Yes, there are 42 episodes of a Pac-Man cartoon out there; the handful of folks I spoke to about it were like “There was?!,” which turned into an animation history lesson. How did so many people forget?
Pac-Man as a cartoon show was a completely different and confusing entity compared to the character we know in the games. This yellow dot that ate smaller dots until antagonized enough by ghosts to devour them whole? Yeah, they gave him a backstory, a family and a villain character. Heck, sometimes the ghosts weren’t even all that bad! Just little henchmen to a larger peculiar super-villain type along the lines of Inspector Gadget’s Dr. Claw. This villain, mind you, was named Mezmaron and had a real Gargamel from The Smurfs vibe.
Despite this peculiar villain, Pac-Man had a lot to protect in this era. He had a wife, a child and a couple of pets that he was obviously quite fond of and so was Mezmaron.
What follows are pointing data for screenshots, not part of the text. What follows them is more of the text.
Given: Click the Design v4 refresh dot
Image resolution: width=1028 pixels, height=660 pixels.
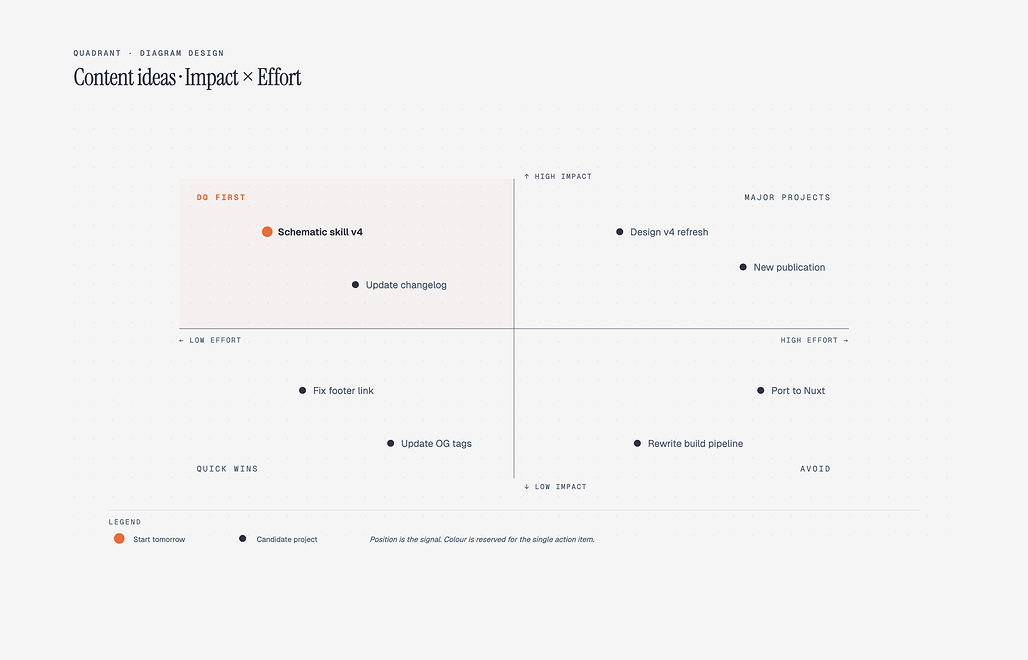Looking at the screenshot, I should pos(620,231).
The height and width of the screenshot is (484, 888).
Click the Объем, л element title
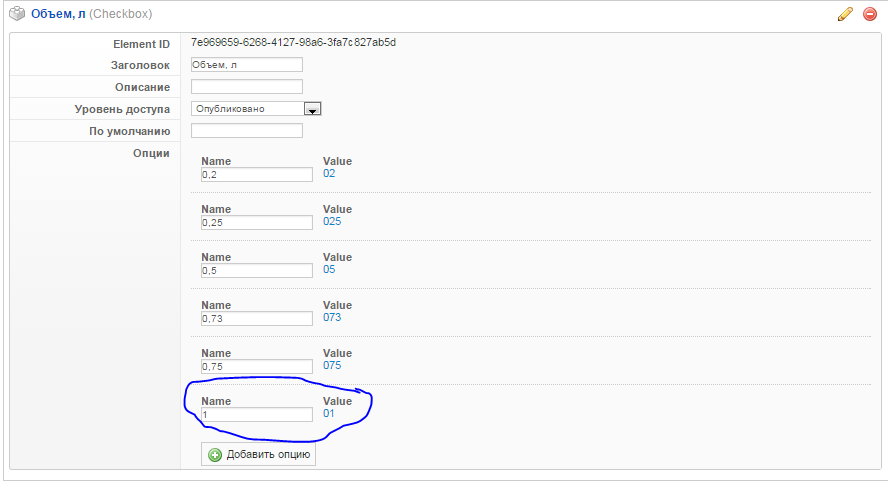pos(58,14)
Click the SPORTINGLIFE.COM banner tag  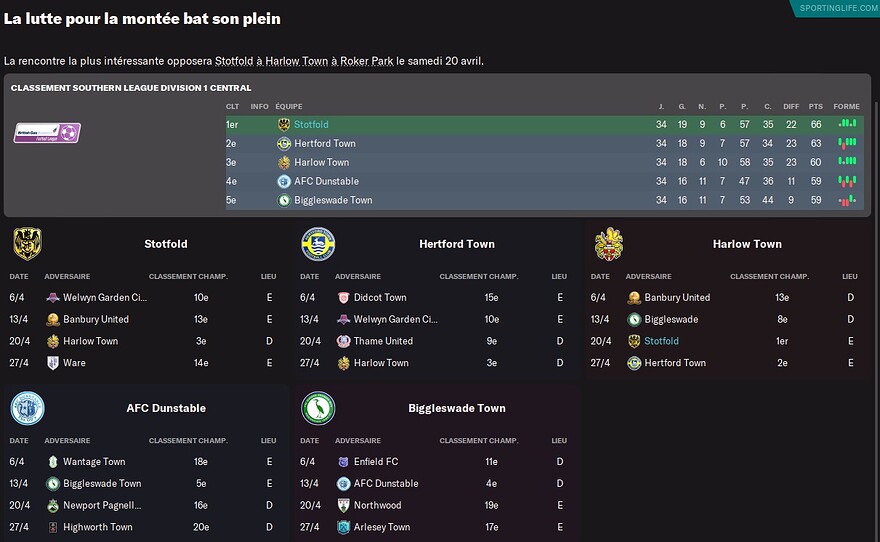pyautogui.click(x=836, y=8)

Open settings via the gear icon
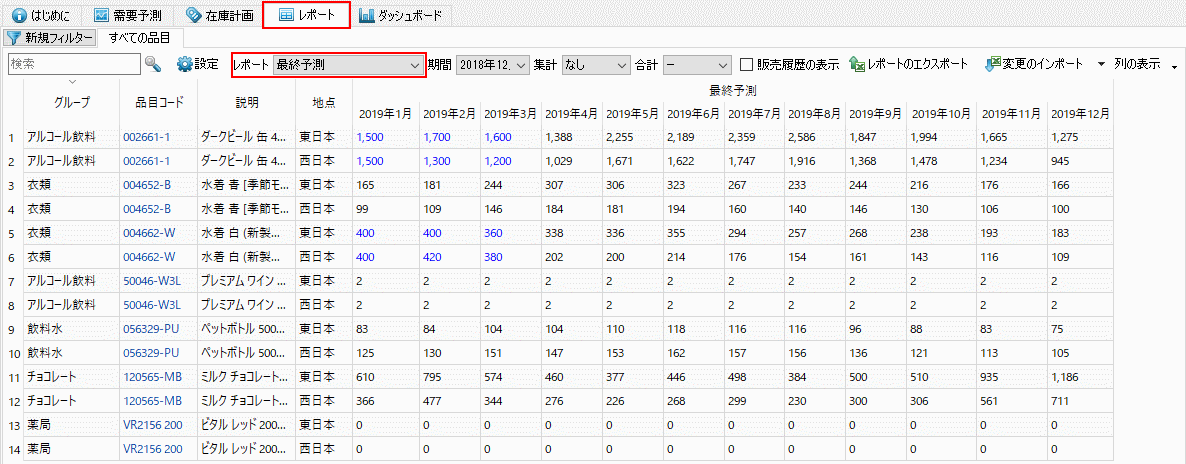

Oh, did I mention that Peter Cullen, the incredible voice actor behind Optimus Prime from The Transformers also did a voice in Pac-Man? “Hey, Candice! What voice did Peter Cullen do? Was it Pac-Man? Mezmaron the bad guy? I bet it was him!” you may ask. I’d have to squint my eyes and lean in, cupping my hand to the side of my mouth as I respond: “No, my friend. Peter Cullen voiced Sour Puss. You know, Pac-Man’s pet cat.” And that’s when you’d probably question everything you ever knew. Sorry about that.
The show wasn’t really reinventing any wheels, as it was standard Saturday morning stuff for its time. Pac-Man had a strangely placed 80’s stereotypical New York accent in some places that would wildly change between that and Bostonian. Appearing to lean on Popeye‘s sensibilities, Pac-Man gained super strength by eating pellets and those ghosts were mighty antagonistic until those pellets came out. The ghosts were not really making huge efforts to be the worst enemies and you’d often find them engaging in slight harassment before worse came along. Then, those ghosts would just sad-face and beat it out of the story for the most part. Sometimes the story revolved around Pac-Man finding out about some plot Mezmaron was up to, with the ghosts trying to beat Pac-Man to the drama first to act as guard-dogs. Ever wanting to please Mezmaron for some strange reason, the ghosts would act like simpering little pout-monsters, making them almost sympathetic.
Listen, the cartoon was peculiar at best but for the 80’s, a time we were obsessed with this game, it just made sense. As a toddler, I watched this show and had so much Pac-Man merchandise that you’d think a two year old REALLY cared! It was the iconography of Pac-Man that made him so accessible to children, teenagers and adults alike. It was a simplistic concept that could easily be given a thousand iterations of every item and clothing piece imaginable. Get that money, honey! If your game is a smash hit, then why not make yourself a Saturday morning cartoon? Why not pump out lunchboxes and kids toys? I say good on them.